- [Excerpt]
##############################
Madeleine K. Albright, U.S. Secretary of State


CHRIS WELLS: Good morning, ladies and gentlemen. I'm Chris Wells, senior vice president of international programs for the Freedom Forum. And it's my great honor and privilege on behalf of the founder of the Freedom Forum, Al Neuharth, our chairman, Charles Overbey, and our president, Peter Pritchard, to welcome to the Freedom Forum the United States Secretary of State, Madeleine Albright.

It's our great pleasure, and we're very gratified, for two particular reasons. First, this is the first time that the Secretary has graced the halls of the Freedom Forum with her presence. And secondly, because the work of the Secretary in many ways on many issues is somewhat similar to the work of the international division of the Freedom Forum, and we admire and we applaud her commitment and all of the things that she's been able to accomplish.

So again, we say welcome, and now I will give the podium back to Roy for the official introduction. Thank you.

MR. GUTMAN: Thanks very much, Chris. It is a deep honor, a great honor for us to welcome Secretary Albright here today. She is intimately, dare I say, umbilically tied to two of the themes that will and have already started coming up at our seminar. One is the drive in many parts of the world to bring accountability for crimes in conflict. Richard Goldstone, former Hague prosecutor, has called her the mother of the international tribunals for Yugoslavia and Rwanda.

The second theme that we've discussed at least and touched on is humanitarian intervention. The use of force to halt or avert massive and systematic crimes in conflict, and Kosovo is obviously an example. There is no doubt that Madeleine Albright was the architect, the organizer, the driving force in the diplomacy as well as the outspoken champion of the Kosovo intervention.

Of course, there will be grounds for criticism of how policies are implemented. I'm a specialist in finding them and there are quite a few others in this room. But every once in a while policies work or have a chance of working and we should recognize it when they do.

The latest issue of strategic survey- it's just out really today- of the International Institute of Strategic Studies in London does just that. It minces no words in criticizing other areas of U.S. policy, but it singles out these two as areas of progress. I'll just give you a quote.
##############################
Element and text location data
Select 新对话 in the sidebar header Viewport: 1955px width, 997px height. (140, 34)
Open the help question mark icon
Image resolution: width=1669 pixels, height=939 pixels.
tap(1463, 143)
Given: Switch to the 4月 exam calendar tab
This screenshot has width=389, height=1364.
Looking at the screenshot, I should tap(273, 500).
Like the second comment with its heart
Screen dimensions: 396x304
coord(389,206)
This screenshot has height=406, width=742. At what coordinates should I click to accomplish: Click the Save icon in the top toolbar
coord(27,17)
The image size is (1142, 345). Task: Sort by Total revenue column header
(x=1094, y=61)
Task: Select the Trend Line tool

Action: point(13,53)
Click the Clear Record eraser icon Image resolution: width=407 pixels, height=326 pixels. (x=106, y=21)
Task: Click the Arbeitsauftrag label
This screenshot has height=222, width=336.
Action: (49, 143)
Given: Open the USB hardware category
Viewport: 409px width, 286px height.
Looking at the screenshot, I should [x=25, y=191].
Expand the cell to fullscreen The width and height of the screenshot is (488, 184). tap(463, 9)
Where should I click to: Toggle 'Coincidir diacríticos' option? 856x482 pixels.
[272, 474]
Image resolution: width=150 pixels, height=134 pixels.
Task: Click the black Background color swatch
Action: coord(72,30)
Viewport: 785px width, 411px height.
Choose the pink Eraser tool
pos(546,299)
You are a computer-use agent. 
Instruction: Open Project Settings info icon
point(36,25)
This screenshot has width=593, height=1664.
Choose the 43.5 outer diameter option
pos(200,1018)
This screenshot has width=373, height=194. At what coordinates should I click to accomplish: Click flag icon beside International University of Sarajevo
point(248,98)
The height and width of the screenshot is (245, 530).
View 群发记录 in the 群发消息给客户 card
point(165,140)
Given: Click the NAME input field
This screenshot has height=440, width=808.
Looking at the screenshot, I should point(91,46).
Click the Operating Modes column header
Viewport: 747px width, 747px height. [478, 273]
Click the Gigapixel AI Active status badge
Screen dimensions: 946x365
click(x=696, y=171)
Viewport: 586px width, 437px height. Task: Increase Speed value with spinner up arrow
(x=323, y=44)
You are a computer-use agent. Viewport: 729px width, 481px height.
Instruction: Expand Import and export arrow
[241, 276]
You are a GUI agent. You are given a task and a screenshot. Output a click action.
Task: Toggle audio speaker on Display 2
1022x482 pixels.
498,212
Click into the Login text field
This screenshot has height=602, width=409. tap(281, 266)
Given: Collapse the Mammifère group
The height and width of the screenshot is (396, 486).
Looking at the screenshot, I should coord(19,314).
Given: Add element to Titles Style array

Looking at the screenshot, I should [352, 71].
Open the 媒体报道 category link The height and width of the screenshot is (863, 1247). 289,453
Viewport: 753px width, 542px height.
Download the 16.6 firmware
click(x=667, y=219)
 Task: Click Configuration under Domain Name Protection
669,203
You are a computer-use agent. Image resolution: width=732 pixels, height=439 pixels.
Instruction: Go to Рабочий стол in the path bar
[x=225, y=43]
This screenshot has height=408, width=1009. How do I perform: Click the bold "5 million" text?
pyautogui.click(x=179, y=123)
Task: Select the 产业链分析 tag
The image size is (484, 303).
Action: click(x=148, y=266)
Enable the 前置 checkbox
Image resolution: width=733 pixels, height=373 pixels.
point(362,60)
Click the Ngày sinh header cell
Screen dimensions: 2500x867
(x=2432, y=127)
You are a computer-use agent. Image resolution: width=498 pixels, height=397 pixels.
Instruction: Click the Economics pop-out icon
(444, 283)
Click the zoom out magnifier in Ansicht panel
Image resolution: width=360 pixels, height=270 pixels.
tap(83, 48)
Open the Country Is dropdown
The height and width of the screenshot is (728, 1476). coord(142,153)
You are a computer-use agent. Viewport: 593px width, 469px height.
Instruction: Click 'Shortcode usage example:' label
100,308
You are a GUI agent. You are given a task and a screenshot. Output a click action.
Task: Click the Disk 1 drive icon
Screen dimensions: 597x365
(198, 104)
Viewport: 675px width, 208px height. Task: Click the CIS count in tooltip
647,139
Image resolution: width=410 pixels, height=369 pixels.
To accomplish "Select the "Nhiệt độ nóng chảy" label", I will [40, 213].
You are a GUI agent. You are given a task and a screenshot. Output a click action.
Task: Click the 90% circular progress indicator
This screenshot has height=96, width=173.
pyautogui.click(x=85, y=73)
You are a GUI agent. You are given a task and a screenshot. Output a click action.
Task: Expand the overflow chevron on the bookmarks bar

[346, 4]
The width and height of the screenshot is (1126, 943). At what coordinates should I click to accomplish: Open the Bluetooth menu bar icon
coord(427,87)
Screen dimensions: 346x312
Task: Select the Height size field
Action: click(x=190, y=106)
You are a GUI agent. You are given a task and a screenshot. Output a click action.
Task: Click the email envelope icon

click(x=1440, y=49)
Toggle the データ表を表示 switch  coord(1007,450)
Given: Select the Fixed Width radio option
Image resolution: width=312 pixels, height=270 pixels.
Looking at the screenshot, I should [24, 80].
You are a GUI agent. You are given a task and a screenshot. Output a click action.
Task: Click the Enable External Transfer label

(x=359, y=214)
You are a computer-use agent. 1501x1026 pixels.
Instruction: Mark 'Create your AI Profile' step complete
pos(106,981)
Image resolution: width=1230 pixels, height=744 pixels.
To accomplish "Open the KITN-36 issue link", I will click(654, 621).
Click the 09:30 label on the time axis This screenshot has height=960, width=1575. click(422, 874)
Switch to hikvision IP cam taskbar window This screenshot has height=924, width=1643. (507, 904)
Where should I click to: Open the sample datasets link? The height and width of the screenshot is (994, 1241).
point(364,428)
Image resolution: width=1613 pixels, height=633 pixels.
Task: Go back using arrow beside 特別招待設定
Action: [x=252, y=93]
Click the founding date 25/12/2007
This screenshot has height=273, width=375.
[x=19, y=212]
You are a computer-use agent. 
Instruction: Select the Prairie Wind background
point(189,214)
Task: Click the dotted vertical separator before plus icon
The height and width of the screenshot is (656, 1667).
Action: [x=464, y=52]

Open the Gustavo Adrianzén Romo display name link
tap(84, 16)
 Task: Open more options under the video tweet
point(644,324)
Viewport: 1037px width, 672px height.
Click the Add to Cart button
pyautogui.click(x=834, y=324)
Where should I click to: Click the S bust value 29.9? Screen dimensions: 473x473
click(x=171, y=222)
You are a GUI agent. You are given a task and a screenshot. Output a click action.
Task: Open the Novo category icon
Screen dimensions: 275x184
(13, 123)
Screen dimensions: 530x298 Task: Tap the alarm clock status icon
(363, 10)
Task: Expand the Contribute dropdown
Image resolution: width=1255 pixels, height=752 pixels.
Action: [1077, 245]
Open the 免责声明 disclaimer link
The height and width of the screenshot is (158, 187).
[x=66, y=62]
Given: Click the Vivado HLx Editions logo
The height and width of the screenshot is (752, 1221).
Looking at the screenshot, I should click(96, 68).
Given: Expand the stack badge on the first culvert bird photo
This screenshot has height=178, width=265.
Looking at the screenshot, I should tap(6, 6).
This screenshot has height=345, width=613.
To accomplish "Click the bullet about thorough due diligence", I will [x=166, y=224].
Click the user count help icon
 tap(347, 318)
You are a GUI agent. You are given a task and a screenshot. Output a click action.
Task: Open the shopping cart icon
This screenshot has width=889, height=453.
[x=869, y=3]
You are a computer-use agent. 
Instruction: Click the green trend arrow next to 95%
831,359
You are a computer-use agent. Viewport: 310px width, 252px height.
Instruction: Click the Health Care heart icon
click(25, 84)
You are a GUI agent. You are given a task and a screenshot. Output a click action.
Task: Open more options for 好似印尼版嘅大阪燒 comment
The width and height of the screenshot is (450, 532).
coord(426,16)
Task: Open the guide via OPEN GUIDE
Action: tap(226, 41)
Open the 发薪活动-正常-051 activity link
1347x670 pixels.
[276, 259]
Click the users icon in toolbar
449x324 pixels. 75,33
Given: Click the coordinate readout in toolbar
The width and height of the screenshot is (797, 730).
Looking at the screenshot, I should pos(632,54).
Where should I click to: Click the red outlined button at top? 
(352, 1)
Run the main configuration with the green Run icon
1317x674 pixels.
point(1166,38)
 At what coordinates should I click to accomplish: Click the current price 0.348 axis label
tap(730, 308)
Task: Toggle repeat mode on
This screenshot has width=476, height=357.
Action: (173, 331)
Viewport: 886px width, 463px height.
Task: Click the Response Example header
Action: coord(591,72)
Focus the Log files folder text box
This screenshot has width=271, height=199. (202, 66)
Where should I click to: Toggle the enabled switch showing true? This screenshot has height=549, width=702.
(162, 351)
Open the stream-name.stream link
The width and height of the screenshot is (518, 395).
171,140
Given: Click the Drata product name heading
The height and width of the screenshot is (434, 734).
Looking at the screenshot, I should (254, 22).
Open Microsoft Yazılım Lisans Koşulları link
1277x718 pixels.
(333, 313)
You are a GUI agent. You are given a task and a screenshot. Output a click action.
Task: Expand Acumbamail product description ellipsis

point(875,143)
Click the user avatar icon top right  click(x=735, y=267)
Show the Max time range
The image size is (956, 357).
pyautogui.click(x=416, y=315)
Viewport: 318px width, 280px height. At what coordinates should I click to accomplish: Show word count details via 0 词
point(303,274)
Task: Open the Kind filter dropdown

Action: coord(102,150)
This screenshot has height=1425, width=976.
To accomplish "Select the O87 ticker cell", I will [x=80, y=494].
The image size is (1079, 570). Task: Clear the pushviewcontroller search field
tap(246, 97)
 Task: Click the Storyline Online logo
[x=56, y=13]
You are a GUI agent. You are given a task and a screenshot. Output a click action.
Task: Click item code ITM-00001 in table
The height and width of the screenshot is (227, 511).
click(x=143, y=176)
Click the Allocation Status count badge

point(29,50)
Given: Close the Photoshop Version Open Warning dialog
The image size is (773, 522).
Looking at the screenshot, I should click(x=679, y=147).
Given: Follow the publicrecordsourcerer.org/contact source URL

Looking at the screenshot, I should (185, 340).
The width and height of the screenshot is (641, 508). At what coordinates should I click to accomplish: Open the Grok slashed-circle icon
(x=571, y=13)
##############################
- [What to do]
(a) Reproduce the Freedom Forum transcript word for word between "The second theme" and "when they do.", inclusive.
(b) In the Freedom Forum transcript, who called Madeleine Albright the mother of the international tribunals for Yugoslavia and Rwanda?
(c) Extend the Freedom Forum transcript onward from its last sentence.

- [Written responses]
(a)
The second theme that we've discussed at least and touched on is humanitarian intervention. The use of force to halt or avert massive and systematic crimes in conflict, and Kosovo is obviously an example. There is no doubt that Madeleine Albright was the architect, the organizer, the driving force in the diplomacy as well as the outspoken champion of the Kosovo intervention.

Of course, there will be grounds for criticism of how policies are implemented. I'm a specialist in finding them and there are quite a few others in this room. But every once in a while policies work or have a chance of working and we should recognize it when they do.

(b) Richard Goldstone, the former Hague prosecutor.

(c)
"The work of the international courts and the intervention in Kosovo together"- it says - "point to a quickening evolution of international humanitarian law." Quote: "this law is certain to have a growing impact on the conduct of nations, for it is creating a body of precedents which indicate when the United Nations and nations generally can intervene in another state's affairs to prevent violations of Secretary Albright, basic humanitarian norms.

"It has further clarified the proposition that no one, not even a former head of state, is immune from prosecution by the international community for actions taken while they were in charge."

As for the Balkans, where Secretary Albright has devoted enormous energy and time, I'll give you their assessment. They say there are many remaining problems, but the coming year "is likely to be much better than last year. Stability is genuinely returning to the region." As an example, they say the current Montenegro policy is probably the best that can be devised. Overall, it says, the West has "finally stumbled on a policy that will ensure that whatever crises may arise would be contained. The worst wars of the Yugoslav succession would appear to be over."

From my own travels I can say that their judgment is borne out by the observable facts. I give you Secretary Albright. Madam Secretary, if you don't like the word "stumbled," you can suggest another term. Thank you very much.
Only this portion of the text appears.